Long-term therapy of Lennox-Gastaut Syndrome (LGS) with cannabidiol (CBD) was found to sustain the reduction in total and drop seizure frequency as well as improve a patient’s overall condition, according to results of an interim analysis of an open-label extension of two Phase 3 trials.
Participants in the trial received a plant-derived pharmaceutical formulation of CBD (100mg/mL) in oral solution for up to 2 years. The initial dose of CBD the patients were administered was 20mg/kg daily, which was titrated down or up (max: 30mg/kg/day) by the investigator. The primary outcome of the study was safety; secondary outcomes included drop-seizure frequency, total-seizure frequency, and the Subject/Caregiver Global Impression of Change (S/CGIC).
The 2 trials included a total of 368 LGS patients with 366 (99%) entering into an open-label extension. The average age of patients included in the study was 16 years and 54% of patients were male.

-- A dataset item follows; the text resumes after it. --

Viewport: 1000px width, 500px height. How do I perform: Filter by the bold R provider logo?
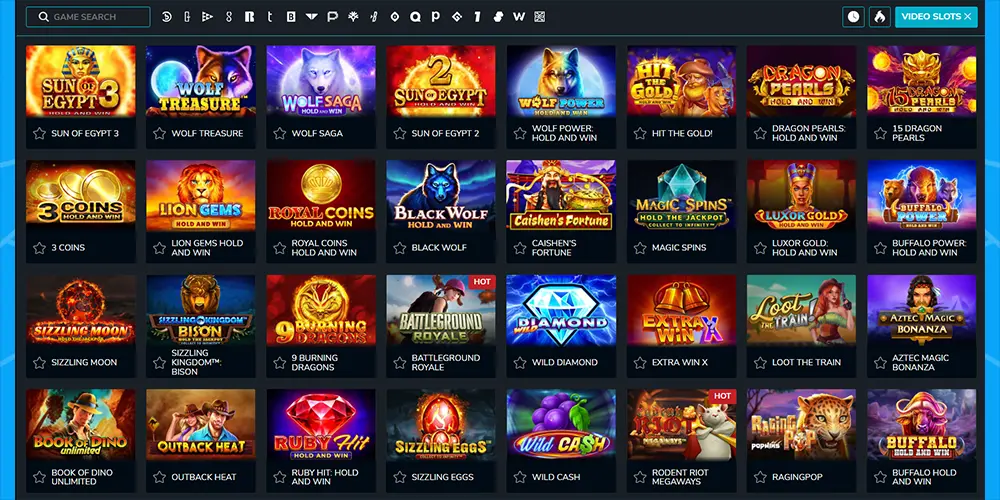click(249, 17)
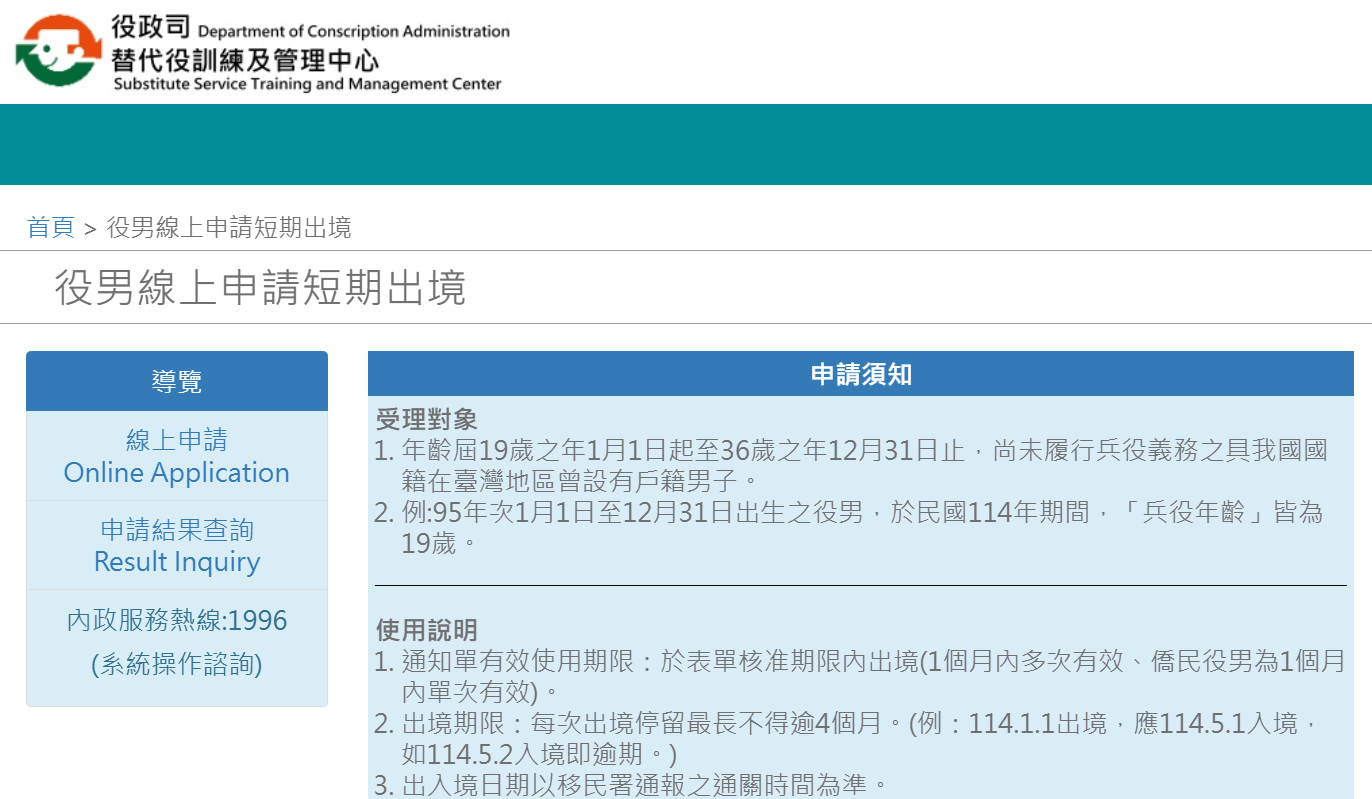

The median number of concomitant AEDs patients were taking was 3 (51% clobazam, 37% valproic acid).
Prior to randomization, a median of 80 drop seizures were experienced by patients in the study and a total of 168 seizures occurred in a 28-day period. The average dose of CBD administered during the treatment phase was 23mg/kg/day (range: 2.5, 30; n=364). The average exposure period for patients included in the study was 36 weeks (range: 3 days, 61 weeks).
A total of 58% of patients experienced what was considered a treatment-related adverse event, with 83% of these reporting that it was mild or moderate in severity.
Diarrhea, drowsiness, convulsion, fever, decreased appetite, vomiting, and upper respiratory tract infection occurred in ≥10% of patients; elevations in transaminases were also observed. Additionally, 26% of patients experienced a serious AE, but only 6% of these were deemed to be treatment-related. Four deaths occurred, however zero were treatment-related.
“When analyzed in 12-week intervals over 60 weeks, median monthly drop seizures decreased by 48%–70%, and total seizures decreased by 48%–62%,” the authors wrote. ”Approximately 88% of patients/caregivers reported an improvement in overall condition on the S/CGIC at Weeks 24 and 48.”
Findings of this interim analysis concluded that add-on CBD in patients with LGS is generally well-tolerated, with an AE profile consistent with previously reported data. Additionally, CBD was found to be efficacious, as a sustained decrease in drop and total seizure frequency was observed and an improved overall condition was reported.
Marsh, ED, Mazurkiewicz-Beldzinska M, Halford JJ, Gunning B, Checketts D, Nichol K. Maintained safety and efficacy of cannabidiol (CBD) in a long-term open-label trial inpatients with lennox-gastaut syndrome. Presented at AES annual meeting in Washington, DC. Abstract 2.271.